High heels, corsets and lubed up skin-tight latex couture caressing my curves. Then, there’s the coiffed hair, layers of makeup and lots of attitude. That’s how a lot of people imagine a female dominant should look like. I include myself in that assumption.

There I was chilling on the sofa in my hoodie when a male submissive called me. It was a Friday night and he wanted to meet me, seeing as he was close by and it would be convenient. My instinct was to refuse. The truth is that I was particularly tired and lazy after a long week at work. Moreover, I was kind of enjoying the brain-numbing trash that happened to be on the TV.

We had already met a couple of times previously, exchanged hundreds of emails and shared fantasies. After such a long and intense build up, I had rehearsed the perfect domination scenario in my head thousands of times. Naturally, because I wasn’t at my best, I didn’t want to let him or myself down.
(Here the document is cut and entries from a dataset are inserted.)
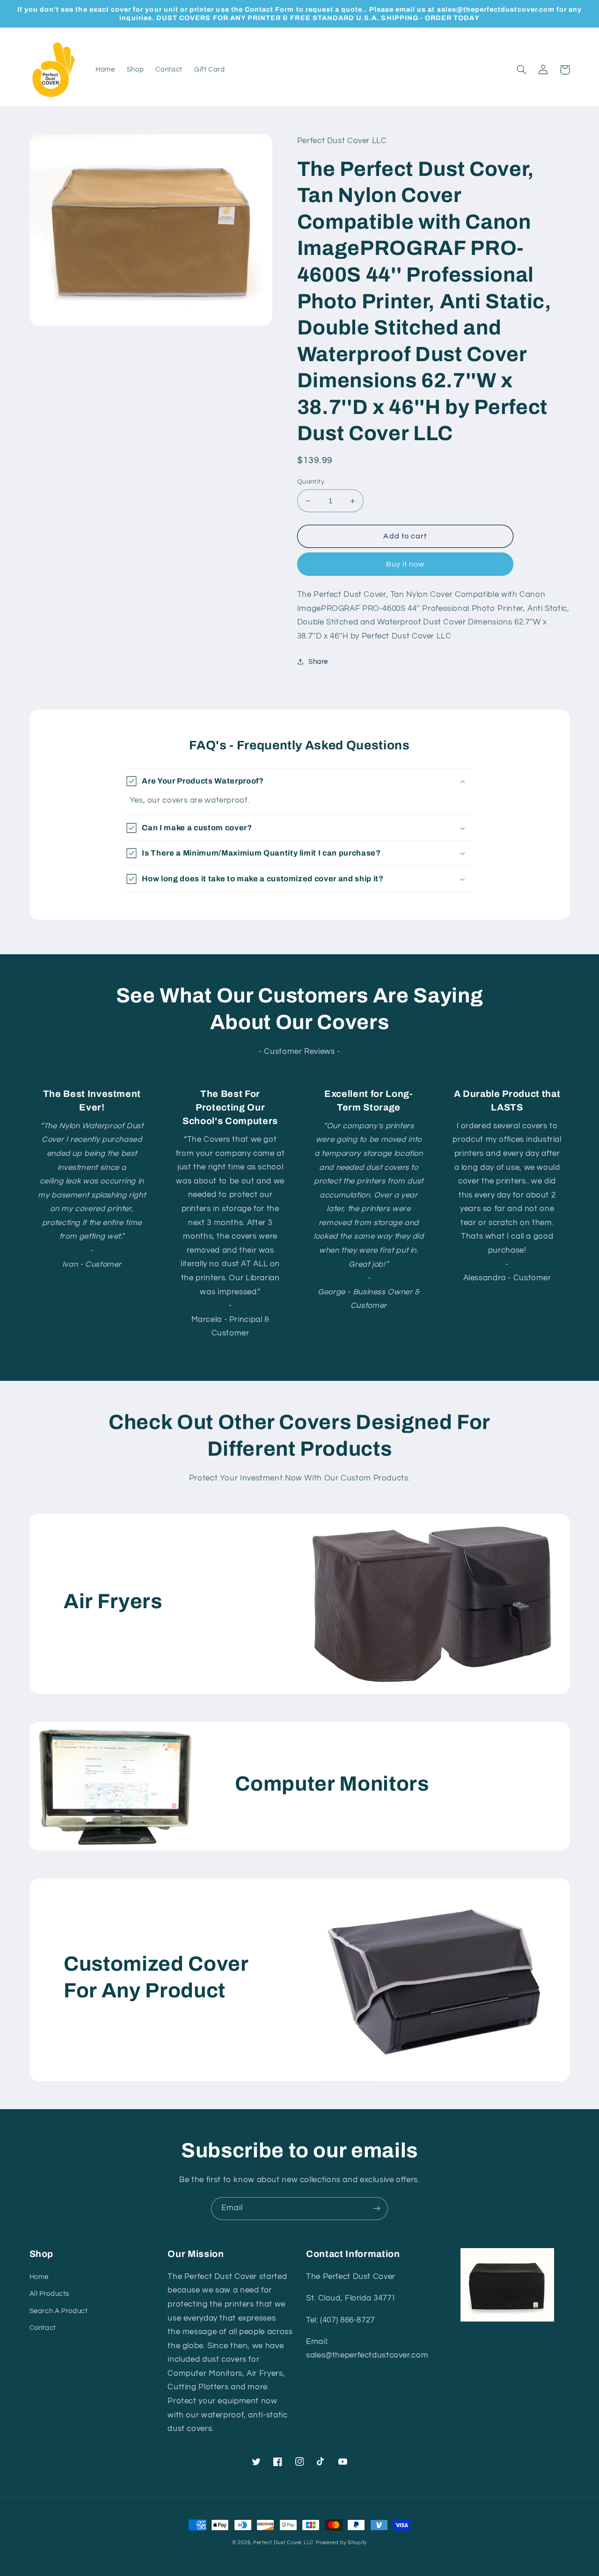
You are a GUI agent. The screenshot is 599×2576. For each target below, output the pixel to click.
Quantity (310, 482)
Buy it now (405, 564)
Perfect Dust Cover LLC (283, 2542)
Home (39, 2276)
When I declined again, he just grovelled even more. It got to the point that I actually started to feel sorry for him, especially when he explained that his next opportunity to be spontaneous wouldn’t be until the following month. He lived out of town and he would be going away for a while.

I dragged myself from the sofa and went over to a mirror. I analysed myself: no makeup, a sleepy face and long, red, out-of-control, curly hair. I was wearing an old mismatching tracksuit. I closed my eyes and asked myself what I really wanted to do. I took a deep breath and, oblivious to the fact that there was someone on the phone waiting for my response, and I just let my mind wander. Deep down, all I wanted to do was be a lazy bitch and lie back on the sofa while someone worshipped me.

I knew full well that I didn’t need any of that classic fetish paraphernalia to dominate him fully. In fact, there was no need for me to dress up at all. I just needed to be bossy and capricious in all the right ways. As I imagined his committed worship, I felt a persistent throb between my thighs that turned out to be the deciding factor.

‘OK’ I instructed ‘Give me half an hour. I’m not ready yet.’